*Reading passage:*
--- --- ---

Thorac Cardiovasc Surg 2016; 64 - ePP23
DOI: 10.1055/s-0036-1571706

Early Perioperative and 6 Months Follow-up Morbidity and Mortality in Obese Patients Correlate with Metabolic and Anthropometric Parameters

B. Niemann 1, P. Grieshaber 1, S. Rohrbach 2, S. Babak 1, A. Möller 1, S. Sommerbeck 1, I. Shefranek 1, A. Böning 1
  • 1Justus Liebig Universität Giessen, Klinik für Herz- Kinderherz- und Gefäßchirurgie, Giessen, Germany
  • 2Justus Liebig Universität Giessen, Physiologisches Institut, Giessen, Germany

Aim: Obesity is associated with greater survival in some chronic diseases and may thus be protective in cardiac surgery. However, severe obesity, diabetes and metabolic syndrome are well-established confounders of cardiovascular pathology. Overwhelming incidence of metabolic deterioration especially in young patients, resulting in premature therapeutic needs in those, is evident nowadays. Here we aimed to identify parameters (anthropometry /serum), determining increased perioperative risk and reduced long-term outcome.

Method: A total of 500 elective patients (prospective; all comers) undergoing coronary bypass surgery, aortic- and mitral valve- and aortic surgery underwent anthropometric measurements (bodyweight, body height, waist-, hip (HC)- and medial calf circumference) and metabolic serum profiling (cholesterol (CC), HDL, LDL, triglycerides (TG), glucose (GLC), insulin (INS), protein c (PC), HbA1c). Predictability of death, stroke, cardiac ischemia and need of revascularization, atrial fibrillation and wound healing 30 days after surgery, 1 month and 6 months after discharge were analyzed.

--- --- ---

(Saved entries)
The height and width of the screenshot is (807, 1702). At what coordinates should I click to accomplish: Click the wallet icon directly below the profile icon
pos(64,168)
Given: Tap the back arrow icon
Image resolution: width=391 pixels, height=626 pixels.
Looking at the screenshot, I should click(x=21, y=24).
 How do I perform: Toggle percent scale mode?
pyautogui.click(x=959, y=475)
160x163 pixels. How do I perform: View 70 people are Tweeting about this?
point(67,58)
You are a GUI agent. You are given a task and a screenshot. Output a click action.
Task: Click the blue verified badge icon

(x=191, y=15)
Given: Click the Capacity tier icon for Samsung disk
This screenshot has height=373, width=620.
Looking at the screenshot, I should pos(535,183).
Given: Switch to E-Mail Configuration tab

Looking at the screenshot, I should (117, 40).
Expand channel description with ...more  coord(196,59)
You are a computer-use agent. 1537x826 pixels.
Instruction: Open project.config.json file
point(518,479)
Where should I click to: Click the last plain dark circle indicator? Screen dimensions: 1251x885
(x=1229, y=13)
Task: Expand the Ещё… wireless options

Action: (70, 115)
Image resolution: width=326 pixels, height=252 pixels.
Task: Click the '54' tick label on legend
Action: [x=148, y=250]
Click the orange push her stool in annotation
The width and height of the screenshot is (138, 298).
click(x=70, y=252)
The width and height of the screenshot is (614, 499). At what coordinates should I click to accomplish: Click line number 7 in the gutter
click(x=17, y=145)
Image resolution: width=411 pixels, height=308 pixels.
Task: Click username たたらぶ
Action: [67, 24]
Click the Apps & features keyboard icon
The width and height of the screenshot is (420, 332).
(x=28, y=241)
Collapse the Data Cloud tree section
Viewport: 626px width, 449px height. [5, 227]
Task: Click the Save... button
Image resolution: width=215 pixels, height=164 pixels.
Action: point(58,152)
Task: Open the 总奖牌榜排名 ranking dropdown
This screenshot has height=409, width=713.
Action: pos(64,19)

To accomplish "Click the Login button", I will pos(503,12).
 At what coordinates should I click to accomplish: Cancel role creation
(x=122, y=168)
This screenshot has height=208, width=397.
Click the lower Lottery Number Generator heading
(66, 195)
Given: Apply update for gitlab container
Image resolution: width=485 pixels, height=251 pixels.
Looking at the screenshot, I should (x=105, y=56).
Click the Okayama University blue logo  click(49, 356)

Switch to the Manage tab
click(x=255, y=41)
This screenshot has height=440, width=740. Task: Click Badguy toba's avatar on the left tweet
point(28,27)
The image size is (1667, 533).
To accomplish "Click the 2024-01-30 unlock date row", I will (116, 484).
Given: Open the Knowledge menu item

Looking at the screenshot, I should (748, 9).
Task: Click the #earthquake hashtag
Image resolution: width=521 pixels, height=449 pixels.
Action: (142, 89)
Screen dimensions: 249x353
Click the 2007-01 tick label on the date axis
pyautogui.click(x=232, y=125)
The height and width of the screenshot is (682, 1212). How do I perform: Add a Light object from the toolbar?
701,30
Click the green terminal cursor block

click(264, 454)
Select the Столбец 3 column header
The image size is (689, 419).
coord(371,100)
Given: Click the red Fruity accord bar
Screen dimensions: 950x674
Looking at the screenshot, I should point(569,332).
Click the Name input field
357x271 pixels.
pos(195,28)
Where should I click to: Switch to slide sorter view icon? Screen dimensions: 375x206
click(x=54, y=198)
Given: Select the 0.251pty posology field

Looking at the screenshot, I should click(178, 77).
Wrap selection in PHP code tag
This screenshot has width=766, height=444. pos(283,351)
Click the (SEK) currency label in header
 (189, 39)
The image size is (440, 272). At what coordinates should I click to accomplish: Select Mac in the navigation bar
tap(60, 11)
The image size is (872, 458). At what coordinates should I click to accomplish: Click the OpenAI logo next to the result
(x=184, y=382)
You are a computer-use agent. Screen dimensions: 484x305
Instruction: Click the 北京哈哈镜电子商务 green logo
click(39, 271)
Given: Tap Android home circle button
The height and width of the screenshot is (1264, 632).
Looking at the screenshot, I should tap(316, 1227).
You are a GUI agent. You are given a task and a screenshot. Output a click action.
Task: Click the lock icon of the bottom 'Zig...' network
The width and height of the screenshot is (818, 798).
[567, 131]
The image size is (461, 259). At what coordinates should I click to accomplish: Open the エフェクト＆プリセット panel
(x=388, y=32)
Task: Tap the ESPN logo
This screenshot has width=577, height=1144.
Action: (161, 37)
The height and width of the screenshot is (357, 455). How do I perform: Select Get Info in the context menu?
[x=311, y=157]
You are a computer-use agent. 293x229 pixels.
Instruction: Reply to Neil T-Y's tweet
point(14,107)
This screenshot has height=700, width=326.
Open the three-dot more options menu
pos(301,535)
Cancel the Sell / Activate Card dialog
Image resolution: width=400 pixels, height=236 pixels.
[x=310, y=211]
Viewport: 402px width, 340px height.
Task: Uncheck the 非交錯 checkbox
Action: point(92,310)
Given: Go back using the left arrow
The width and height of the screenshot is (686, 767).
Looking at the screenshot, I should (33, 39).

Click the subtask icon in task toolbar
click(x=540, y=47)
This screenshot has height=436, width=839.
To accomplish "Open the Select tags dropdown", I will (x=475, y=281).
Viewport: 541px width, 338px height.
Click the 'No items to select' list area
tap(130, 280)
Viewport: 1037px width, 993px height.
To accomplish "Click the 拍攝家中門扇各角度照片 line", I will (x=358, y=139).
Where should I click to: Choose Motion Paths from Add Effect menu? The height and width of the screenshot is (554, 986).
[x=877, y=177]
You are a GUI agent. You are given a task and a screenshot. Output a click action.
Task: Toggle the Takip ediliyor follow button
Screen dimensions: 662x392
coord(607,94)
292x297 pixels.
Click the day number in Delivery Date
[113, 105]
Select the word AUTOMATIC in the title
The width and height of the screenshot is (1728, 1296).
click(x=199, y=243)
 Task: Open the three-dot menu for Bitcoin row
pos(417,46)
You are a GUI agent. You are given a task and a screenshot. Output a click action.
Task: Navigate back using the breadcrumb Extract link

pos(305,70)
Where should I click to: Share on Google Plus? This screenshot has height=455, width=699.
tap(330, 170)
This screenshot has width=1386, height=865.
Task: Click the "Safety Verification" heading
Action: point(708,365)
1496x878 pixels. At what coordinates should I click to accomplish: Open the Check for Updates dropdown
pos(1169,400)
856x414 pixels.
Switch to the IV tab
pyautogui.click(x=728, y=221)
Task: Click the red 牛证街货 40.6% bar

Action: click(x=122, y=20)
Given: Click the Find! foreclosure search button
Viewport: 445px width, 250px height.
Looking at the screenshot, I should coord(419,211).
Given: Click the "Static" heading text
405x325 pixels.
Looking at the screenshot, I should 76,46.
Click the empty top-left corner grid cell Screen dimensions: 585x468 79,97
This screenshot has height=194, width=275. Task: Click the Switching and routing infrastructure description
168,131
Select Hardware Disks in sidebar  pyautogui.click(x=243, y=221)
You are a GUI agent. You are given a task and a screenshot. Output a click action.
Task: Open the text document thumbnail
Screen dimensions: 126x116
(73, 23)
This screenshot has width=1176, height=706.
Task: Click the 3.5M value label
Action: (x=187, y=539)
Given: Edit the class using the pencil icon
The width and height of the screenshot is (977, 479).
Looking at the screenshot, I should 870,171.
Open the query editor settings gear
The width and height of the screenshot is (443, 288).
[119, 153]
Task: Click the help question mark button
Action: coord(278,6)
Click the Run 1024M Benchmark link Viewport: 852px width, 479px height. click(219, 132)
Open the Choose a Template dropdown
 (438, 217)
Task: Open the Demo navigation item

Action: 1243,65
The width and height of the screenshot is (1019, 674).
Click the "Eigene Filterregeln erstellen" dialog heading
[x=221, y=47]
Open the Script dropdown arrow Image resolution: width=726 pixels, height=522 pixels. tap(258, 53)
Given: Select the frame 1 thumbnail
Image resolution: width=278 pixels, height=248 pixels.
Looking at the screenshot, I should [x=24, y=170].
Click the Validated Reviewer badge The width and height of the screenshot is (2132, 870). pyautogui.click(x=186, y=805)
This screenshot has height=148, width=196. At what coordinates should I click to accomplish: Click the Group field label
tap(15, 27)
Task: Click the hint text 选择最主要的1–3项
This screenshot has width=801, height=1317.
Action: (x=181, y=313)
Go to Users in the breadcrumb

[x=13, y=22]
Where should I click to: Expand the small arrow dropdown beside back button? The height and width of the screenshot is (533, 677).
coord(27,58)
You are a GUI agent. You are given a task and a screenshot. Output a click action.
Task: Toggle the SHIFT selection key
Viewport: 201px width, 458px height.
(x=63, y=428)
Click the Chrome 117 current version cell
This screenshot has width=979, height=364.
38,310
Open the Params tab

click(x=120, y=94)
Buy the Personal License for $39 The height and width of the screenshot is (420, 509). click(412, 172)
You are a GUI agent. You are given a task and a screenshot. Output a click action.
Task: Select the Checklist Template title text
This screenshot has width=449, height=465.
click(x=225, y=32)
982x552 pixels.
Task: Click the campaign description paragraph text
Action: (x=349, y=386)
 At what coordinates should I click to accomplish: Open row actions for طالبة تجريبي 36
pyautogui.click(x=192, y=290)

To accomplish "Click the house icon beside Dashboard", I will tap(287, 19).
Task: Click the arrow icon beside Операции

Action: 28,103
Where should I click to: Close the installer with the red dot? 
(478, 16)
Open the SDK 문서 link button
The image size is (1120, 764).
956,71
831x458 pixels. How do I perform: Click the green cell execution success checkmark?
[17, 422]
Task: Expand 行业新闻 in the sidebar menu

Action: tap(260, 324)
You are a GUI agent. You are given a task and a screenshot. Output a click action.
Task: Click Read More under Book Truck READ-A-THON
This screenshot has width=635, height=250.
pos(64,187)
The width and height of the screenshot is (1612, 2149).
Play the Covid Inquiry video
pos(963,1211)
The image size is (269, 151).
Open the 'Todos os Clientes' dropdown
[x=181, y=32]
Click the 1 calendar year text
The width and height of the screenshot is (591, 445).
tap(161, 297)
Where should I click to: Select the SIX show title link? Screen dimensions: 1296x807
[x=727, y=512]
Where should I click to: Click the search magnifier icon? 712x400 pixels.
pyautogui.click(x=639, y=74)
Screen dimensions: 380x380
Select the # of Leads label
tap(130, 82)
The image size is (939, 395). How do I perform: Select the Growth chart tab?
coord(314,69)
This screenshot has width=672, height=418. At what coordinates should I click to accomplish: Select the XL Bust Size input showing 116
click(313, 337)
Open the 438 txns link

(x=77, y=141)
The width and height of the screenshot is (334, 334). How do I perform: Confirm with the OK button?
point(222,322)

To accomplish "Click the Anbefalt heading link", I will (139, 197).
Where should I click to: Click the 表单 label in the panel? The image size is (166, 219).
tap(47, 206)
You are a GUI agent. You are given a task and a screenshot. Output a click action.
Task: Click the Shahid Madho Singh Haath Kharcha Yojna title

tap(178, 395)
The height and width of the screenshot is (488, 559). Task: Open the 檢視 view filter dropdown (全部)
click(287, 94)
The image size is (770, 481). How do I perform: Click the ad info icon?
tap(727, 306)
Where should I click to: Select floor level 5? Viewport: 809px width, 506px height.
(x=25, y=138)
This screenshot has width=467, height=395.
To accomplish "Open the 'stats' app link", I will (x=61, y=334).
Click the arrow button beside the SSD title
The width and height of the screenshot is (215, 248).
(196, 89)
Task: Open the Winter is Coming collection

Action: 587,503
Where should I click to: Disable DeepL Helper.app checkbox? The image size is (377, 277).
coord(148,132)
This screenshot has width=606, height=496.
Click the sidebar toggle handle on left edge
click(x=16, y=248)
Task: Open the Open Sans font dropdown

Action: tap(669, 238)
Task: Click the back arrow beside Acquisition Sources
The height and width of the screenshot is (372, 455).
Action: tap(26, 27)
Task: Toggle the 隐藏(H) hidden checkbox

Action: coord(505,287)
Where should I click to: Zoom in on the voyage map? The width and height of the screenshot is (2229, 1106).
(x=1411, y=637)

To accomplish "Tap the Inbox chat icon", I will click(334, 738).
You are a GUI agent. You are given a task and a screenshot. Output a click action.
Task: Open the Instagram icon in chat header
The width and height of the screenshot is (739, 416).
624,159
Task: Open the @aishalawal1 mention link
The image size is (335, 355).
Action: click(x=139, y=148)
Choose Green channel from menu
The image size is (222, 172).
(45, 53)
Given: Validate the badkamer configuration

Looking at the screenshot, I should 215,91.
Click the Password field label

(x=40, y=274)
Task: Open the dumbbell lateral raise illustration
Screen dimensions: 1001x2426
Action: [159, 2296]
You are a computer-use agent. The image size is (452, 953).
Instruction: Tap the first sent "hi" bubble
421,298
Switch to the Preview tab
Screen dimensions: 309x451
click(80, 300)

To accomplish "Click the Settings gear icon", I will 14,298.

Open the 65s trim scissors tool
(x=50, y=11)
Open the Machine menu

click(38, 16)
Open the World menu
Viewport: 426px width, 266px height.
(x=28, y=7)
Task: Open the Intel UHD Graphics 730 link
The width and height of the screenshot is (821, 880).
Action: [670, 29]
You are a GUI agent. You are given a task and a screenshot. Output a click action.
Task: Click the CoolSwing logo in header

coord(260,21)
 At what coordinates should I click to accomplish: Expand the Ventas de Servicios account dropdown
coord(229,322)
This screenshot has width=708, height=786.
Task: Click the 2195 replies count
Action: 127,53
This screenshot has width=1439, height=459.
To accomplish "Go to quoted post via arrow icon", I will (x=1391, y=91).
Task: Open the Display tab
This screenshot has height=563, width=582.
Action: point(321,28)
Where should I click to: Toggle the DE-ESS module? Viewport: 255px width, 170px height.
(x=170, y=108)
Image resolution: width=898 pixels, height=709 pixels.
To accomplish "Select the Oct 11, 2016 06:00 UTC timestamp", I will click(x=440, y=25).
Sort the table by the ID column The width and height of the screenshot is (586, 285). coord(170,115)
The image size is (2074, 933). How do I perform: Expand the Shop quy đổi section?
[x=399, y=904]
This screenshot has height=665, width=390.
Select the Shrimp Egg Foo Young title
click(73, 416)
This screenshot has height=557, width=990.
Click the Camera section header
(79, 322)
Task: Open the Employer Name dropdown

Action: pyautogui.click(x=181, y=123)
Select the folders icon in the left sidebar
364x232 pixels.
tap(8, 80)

--- --- ---

*Task instructions:*
1 – According to the abstract, how many elective patients were included in the study?
2 – Transcribe the stretch of the abstract from "B. Niemann 1, P." through "reduced long-term outcome.".
Use only the abstract as your source.

*Responses by task:*
1 – A total of 500 elective patients.

2 –
B. Niemann 1, P. Grieshaber 1, S. Rohrbach 2, S. Babak 1, A. Möller 1, S. Sommerbeck 1, I. Shefranek 1, A. Böning 1
  • 1Justus Liebig Universität Giessen, Klinik für Herz- Kinderherz- und Gefäßchirurgie, Giessen, Germany
  • 2Justus Liebig Universität Giessen, Physiologisches Institut, Giessen, Germany

Aim: Obesity is associated with greater survival in some chronic diseases and may thus be protective in cardiac surgery. However, severe obesity, diabetes and metabolic syndrome are well-established confounders of cardiovascular pathology. Overwhelming incidence of metabolic deterioration especially in young patients, resulting in premature therapeutic needs in those, is evident nowadays. Here we aimed to identify parameters (anthropometry /serum), determining increased perioperative risk and reduced long-term outcome.